Chemotherapy often causes premature ovarian failure, or early menopause. Doctors think that active ovaries are more susceptible to chemo damage, and that making them go dormant and stopping a woman’s monthly cycles might help shield them from harm.
“It’s basically a temporary menopause to prevent permanent menopause,” Moore explained.
The study involved 257 women around the world under age 50 with breast cancers whose growth is not fueled by estrogen. They all had standard chemo and half also had monthly shots of goserelin, a drug to lower estrogen and temporarily put the ovaries at rest. Its main side effects are menopause symptoms – hot flashes and vaginal dryness.
Doctors then tracked the women to see how the treatments affected fertility.
After two years, full results were available on 135 participants. Only 8 percent of those given the shots became menopausal versus 22 percent of the others who didn’t get them. There were 22 pregnancies in the drug group versus 12 in the other one. That’s encouraging, but firm comparisons can’t really be made because not all women may have been trying to conceive, and other factors such as a partner’s fertility play a role.
Still, “the difference was enough that in spite of all the limitations in the study, we were pretty convincingly able to see an effect,” Moore said.

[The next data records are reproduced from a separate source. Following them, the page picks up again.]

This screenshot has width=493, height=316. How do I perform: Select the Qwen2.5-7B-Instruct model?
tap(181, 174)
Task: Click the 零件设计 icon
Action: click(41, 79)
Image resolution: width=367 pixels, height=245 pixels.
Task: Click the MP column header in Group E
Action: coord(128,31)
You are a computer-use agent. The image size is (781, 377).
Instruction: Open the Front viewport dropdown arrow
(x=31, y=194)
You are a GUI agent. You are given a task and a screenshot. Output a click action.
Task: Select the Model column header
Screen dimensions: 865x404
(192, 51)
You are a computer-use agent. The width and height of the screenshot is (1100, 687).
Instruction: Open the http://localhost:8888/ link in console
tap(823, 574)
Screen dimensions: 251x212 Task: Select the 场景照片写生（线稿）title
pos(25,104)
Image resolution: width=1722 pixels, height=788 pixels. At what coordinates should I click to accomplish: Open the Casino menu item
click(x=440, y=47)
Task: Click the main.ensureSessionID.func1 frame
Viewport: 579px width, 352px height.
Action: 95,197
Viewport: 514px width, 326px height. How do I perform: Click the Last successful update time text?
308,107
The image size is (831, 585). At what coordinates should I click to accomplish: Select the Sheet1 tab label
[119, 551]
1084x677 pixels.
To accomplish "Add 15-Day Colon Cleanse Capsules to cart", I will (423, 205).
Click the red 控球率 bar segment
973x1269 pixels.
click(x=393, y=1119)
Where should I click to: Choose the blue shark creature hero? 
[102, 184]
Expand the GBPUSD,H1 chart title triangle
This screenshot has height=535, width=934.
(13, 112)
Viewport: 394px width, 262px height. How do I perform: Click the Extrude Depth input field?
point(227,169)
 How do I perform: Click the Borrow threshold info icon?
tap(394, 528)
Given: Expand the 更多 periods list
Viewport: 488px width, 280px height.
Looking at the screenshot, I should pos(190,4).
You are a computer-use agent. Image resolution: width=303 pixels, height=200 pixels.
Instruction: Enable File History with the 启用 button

The benefits go beyond preserving fertility, said Dr. Kathy Albain, a breast cancer specialist at Chicago’s Loyola University and one of the study leaders.
“Some women don’t care about having children” after breast cancer, but would like to avoid “being jolted into early menopause” by chemo treatment, she said.
Surprisingly, doctors also saw better survival among women given goserelin. About four years after treatment, 92 percent of them were alive versus 82 percent of the others. Again, an encouraging result, but the study was too small to determine whether ovarian suppression truly affects survival.
The National Institutes of Health sponsored the study and researchers originally aimed to enroll 400 women but had to scale back because of government budget cuts.
“The findings are quite provocative,” said one independent expert, Dr. Sharon Giordano, a breast cancer specialist at the University of Texas MD Anderson Cancer Center in Houston. “Using goserelin is an option I would discuss with selected patients” but it doesn’t guarantee fertility preservation.
Women may want to consider other options, such as creating and freezing embryos to use after cancer treatment ends, Giordano said.
The goserelin approach worked for study participant Christy Wolford, who was treated at MD Anderson before she moved to Fort Collins, Colorado, a few years ago. She was only 28 when her breast cancer was found, and she wanted more children besides the 5-month-old daughter she had at the time. Her ovaries were suppressed during cancer treatment and she has had three boys since it ended in 2006.
“I’m the poster child” for the study, she said.